Comments 4: It is better to observe the structures of clay flocs induced under the fields with an optical microscopy in order to support it.

Response 4: We appreciate this important suggestion.
We have repeatedly attempted optical microscopic observations under electric fields. However, due to the nanometric size of smectite clay sheets and the high transparency of the dispersions—even under field-induced aggregation—it is not currently feasible to directly visualize the flocs with conventional optical microscopy.

Furthermore, standard electrode geometries provide only a thin 2D observation window, whereas ER flocculation occurs within a three-dimensional volume, making direct observation inherently challenging.

Nevertheless:

  • The existence of field-induced flocculation is clearly supported byreversible stress and modulus changes
  • The behavior is fully consistent with DLVO barrier analysis
  • The macroscopic ER signatures confirm the presence of field-induced structural evolution

We also mention a future plan: using micron-sized PMMA particles as tracer probes to indirectly visualize the spatial heterogeneity induced by clay flocs.

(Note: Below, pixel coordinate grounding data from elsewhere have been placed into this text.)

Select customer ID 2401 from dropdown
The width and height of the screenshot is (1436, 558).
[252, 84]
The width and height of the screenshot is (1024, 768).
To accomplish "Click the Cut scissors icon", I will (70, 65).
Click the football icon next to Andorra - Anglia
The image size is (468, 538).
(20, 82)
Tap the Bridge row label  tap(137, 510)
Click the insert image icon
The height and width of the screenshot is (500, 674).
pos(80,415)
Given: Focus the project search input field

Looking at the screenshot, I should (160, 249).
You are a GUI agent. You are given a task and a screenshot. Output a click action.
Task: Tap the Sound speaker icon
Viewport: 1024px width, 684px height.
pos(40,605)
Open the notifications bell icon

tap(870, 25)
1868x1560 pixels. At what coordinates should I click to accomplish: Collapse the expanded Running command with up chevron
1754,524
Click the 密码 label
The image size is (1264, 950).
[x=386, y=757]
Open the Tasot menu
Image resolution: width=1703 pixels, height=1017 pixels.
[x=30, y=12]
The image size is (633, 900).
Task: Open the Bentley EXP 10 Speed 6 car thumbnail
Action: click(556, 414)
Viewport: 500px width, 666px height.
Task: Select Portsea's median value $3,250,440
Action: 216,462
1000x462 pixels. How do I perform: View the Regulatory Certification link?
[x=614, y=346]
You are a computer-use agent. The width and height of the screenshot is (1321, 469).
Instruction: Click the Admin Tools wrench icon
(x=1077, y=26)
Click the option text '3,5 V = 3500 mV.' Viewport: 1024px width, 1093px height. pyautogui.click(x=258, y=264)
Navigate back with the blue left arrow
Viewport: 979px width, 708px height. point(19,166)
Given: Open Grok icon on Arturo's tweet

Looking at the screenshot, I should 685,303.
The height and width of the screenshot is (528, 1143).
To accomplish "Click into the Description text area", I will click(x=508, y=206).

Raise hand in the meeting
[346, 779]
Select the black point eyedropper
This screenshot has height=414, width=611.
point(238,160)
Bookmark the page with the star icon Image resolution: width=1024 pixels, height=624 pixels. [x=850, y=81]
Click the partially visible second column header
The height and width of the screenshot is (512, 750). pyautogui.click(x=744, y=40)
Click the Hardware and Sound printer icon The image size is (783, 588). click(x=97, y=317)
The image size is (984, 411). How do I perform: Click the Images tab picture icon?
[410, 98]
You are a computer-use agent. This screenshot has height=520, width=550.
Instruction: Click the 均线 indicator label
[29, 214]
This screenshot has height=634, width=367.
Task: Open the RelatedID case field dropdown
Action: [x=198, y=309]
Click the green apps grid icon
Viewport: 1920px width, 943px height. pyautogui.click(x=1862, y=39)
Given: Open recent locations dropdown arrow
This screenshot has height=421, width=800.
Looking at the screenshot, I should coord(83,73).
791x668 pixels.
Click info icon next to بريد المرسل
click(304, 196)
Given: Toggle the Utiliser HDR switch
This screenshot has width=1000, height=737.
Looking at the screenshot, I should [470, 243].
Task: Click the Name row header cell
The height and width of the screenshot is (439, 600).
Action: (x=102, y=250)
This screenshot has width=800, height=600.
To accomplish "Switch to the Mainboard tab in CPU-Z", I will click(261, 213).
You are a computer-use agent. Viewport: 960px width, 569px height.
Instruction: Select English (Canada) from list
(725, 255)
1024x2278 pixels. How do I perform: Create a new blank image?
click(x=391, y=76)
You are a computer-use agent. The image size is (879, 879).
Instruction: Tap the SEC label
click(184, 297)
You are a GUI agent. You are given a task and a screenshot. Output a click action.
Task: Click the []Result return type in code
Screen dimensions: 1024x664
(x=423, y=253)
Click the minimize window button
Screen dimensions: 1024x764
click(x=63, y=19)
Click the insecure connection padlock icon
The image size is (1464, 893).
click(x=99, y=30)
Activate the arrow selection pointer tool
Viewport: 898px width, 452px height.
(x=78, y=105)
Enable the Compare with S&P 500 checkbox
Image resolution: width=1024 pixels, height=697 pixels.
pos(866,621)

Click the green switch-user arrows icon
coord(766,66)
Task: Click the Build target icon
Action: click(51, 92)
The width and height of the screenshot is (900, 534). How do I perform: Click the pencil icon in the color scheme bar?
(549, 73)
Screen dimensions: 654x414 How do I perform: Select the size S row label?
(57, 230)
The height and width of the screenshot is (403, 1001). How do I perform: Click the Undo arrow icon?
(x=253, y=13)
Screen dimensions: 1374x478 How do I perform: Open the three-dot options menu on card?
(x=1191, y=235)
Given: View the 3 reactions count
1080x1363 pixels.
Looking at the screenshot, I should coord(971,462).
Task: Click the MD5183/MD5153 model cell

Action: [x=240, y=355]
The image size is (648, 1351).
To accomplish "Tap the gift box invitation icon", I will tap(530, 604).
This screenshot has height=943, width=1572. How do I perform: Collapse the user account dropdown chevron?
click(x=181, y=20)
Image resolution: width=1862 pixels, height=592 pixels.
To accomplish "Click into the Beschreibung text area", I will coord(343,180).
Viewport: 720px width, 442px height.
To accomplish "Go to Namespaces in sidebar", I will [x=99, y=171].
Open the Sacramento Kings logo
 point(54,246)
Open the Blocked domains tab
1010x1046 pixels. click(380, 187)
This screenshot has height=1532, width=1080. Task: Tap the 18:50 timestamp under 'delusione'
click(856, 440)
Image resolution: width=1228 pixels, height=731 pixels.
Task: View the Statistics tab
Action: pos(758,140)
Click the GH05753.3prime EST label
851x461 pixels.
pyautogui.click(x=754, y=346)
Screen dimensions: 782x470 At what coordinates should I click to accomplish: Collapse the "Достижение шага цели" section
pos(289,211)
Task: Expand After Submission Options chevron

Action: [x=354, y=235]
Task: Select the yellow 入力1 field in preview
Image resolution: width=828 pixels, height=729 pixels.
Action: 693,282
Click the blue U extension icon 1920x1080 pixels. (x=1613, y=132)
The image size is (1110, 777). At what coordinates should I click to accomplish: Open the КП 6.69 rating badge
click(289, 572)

Because inserting the full methodological discussion would disrupt the narrative flow, we have not included these details in the manuscript at this stage.

 

We sincerely thank Reviewer 4 for recommending our work for publication after revision. Their comments have improved the clarity of the manuscript and strengthened several key interpretations. All revisions have now been incorporated.

Round 2

Reviewer 1 Report

Comments and Suggestions for Authors

The authors have replied to my comments 

Reviewer 2 Report

Comments and Suggestions for Authors

accepted

Reviewer 3 Report

Comments and Suggestions for Authors

The authors made an effort to improve the manuscript according to the suggestions, so I believe that the manuscript should be accepted and published in its current form.